> Information supplied:
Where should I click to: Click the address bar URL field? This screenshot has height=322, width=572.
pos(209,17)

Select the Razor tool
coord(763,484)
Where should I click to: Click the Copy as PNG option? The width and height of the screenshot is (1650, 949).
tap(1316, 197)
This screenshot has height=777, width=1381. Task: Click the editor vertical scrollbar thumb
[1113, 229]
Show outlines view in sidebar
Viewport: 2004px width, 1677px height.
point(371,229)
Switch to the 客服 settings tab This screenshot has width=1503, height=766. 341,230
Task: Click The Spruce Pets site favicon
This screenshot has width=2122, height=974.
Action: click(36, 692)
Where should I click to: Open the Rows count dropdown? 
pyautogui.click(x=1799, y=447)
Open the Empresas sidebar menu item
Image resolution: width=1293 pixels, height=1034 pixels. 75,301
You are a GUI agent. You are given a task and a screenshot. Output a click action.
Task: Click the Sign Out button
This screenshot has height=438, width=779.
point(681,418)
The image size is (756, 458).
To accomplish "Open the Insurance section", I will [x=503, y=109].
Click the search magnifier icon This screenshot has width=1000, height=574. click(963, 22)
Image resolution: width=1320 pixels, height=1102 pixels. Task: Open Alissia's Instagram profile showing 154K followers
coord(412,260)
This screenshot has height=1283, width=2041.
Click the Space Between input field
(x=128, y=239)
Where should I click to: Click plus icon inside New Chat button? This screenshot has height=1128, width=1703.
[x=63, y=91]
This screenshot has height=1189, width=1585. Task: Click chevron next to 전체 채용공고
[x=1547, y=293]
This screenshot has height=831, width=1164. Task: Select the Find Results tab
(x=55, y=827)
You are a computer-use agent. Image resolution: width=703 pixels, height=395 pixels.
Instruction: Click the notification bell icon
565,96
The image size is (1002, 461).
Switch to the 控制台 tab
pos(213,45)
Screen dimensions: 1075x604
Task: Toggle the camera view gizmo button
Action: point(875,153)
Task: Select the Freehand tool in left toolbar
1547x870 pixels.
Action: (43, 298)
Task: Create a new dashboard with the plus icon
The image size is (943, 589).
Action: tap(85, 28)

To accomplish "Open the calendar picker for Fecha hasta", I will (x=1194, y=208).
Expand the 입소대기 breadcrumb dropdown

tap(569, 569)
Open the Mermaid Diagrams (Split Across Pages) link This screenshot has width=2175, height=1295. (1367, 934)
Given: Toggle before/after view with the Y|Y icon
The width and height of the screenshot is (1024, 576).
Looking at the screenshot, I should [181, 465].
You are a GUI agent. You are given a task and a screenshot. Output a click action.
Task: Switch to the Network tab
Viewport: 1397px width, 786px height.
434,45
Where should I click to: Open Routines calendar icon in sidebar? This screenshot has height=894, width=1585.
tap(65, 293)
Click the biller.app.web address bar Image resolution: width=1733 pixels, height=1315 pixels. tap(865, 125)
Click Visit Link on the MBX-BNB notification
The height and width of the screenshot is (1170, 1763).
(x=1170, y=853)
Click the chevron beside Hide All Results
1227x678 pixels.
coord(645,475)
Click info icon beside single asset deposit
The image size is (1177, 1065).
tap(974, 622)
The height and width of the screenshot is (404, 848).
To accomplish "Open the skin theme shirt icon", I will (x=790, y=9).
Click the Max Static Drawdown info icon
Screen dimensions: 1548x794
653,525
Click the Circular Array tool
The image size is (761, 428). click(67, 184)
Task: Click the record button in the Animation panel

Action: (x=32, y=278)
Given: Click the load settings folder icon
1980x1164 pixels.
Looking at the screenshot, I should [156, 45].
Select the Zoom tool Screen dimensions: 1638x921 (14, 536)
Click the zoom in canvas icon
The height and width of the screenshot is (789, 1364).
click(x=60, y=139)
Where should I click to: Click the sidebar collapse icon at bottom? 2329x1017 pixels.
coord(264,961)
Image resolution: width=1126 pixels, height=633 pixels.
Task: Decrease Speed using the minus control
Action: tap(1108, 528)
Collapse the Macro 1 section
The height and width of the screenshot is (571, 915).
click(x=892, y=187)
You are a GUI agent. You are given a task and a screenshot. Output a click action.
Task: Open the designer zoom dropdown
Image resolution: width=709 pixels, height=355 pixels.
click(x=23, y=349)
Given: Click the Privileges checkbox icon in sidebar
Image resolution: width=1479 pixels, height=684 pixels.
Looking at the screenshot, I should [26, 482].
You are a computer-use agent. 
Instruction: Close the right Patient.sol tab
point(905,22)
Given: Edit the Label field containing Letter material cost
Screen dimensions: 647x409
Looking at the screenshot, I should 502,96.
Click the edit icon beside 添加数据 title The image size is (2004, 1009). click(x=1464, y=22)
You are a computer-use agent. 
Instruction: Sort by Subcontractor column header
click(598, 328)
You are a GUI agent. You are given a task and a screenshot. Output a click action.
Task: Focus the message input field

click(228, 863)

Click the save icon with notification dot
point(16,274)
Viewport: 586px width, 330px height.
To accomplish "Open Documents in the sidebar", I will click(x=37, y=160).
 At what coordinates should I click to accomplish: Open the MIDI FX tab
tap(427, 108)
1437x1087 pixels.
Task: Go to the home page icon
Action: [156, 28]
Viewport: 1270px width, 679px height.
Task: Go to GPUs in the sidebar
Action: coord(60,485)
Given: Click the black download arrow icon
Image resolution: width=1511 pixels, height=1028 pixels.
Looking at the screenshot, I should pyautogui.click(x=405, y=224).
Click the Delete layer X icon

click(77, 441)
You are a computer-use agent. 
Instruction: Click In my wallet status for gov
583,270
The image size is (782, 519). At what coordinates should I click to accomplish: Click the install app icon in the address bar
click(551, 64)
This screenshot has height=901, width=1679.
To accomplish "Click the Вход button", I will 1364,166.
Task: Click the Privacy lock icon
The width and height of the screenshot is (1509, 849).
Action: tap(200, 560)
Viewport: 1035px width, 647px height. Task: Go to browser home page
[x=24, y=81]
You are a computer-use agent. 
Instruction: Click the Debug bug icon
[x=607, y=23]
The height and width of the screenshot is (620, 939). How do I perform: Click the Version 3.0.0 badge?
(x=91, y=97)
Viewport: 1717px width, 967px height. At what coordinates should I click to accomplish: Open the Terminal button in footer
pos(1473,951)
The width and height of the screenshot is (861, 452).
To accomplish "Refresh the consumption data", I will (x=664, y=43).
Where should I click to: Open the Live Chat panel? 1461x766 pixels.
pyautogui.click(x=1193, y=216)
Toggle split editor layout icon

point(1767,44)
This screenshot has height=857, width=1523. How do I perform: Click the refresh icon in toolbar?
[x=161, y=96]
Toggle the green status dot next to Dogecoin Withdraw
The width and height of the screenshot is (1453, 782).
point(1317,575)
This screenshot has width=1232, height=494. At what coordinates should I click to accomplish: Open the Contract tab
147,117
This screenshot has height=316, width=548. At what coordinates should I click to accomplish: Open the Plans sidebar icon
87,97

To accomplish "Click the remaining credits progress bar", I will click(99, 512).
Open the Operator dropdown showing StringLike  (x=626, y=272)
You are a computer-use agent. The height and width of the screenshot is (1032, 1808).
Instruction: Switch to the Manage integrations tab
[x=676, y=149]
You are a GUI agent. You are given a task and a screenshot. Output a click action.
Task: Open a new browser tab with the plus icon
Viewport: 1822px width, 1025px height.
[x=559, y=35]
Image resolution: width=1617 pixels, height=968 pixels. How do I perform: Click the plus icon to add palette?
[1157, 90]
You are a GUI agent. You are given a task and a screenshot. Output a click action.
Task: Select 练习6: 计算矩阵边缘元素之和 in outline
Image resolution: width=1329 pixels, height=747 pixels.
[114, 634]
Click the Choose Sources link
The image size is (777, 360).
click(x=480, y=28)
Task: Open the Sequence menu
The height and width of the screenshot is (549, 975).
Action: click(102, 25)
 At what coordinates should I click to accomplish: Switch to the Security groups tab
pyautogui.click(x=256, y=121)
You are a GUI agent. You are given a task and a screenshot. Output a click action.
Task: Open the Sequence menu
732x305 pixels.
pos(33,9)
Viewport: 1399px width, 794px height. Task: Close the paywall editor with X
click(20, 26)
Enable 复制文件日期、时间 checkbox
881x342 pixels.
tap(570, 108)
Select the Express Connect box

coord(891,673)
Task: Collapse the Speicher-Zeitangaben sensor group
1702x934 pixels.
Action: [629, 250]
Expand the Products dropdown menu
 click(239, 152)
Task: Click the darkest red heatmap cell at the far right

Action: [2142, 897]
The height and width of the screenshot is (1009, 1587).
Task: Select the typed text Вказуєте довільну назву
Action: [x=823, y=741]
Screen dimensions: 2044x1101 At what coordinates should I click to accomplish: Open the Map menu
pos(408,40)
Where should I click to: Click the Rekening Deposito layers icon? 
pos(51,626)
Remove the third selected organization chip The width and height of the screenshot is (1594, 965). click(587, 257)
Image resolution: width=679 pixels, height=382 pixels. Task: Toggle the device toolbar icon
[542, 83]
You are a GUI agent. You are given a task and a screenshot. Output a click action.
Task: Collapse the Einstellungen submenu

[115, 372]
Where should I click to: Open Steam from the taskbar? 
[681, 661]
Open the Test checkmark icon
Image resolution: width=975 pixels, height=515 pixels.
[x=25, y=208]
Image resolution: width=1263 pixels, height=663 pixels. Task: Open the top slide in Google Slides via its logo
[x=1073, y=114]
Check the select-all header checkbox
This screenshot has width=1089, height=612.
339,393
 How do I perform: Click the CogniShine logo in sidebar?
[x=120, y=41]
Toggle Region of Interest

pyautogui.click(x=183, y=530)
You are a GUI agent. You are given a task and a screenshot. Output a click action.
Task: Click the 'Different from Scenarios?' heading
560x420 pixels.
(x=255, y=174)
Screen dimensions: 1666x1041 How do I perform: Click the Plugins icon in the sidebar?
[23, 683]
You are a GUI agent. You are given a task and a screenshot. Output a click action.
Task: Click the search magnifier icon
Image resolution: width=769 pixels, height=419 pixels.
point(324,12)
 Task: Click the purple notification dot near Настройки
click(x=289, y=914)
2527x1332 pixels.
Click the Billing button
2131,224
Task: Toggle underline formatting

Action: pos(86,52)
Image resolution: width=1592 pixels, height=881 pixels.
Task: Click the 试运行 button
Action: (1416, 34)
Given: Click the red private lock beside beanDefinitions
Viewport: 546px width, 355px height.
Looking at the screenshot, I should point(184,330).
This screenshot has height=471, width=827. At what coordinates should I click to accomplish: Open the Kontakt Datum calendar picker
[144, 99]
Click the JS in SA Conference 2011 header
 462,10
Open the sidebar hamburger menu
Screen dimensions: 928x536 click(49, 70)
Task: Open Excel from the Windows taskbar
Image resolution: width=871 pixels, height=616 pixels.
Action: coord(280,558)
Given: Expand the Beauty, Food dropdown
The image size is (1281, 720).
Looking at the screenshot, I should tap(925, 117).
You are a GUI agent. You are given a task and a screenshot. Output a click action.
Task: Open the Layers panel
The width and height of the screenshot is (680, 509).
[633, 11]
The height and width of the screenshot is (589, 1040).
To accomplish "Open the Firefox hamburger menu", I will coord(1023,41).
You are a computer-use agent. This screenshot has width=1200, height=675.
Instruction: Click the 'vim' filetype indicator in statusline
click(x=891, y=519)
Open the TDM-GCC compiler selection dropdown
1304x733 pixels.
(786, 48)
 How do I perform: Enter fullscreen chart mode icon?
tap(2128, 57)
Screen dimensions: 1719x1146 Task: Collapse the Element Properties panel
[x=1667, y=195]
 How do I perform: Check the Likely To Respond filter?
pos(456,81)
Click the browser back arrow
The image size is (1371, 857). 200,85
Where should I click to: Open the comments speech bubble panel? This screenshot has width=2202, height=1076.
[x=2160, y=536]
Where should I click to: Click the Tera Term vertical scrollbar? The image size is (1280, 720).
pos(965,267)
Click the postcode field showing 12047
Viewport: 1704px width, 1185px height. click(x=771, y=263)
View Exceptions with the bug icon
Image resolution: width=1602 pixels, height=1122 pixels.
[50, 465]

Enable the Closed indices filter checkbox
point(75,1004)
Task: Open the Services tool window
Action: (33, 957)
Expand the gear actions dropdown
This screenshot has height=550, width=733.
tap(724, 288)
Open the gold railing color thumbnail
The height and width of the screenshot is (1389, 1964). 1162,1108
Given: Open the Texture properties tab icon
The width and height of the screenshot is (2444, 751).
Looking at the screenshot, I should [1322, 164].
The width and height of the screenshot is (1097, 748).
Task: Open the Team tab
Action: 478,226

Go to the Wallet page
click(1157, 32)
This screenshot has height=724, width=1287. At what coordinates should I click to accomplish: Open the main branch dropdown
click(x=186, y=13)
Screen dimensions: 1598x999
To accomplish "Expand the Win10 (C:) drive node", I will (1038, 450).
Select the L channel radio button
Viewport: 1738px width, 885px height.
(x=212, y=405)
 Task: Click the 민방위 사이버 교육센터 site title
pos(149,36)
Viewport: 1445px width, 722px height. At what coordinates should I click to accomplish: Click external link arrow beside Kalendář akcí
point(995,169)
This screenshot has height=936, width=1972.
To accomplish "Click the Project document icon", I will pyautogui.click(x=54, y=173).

> What you will do:
The required answer is the exact run of lines above starting at the line with "Where should I click to: Click plus" and ending at the line with "The image size is (1002, 461).", with both ends present.

> Solution:
Where should I click to: Click plus icon inside New Chat button? This screenshot has height=1128, width=1703.
[x=63, y=91]
This screenshot has height=1189, width=1585. Task: Click chevron next to 전체 채용공고
[x=1547, y=293]
This screenshot has height=831, width=1164. Task: Select the Find Results tab
(x=55, y=827)
You are a computer-use agent. Image resolution: width=703 pixels, height=395 pixels.
Instruction: Click the notification bell icon
565,96
The image size is (1002, 461).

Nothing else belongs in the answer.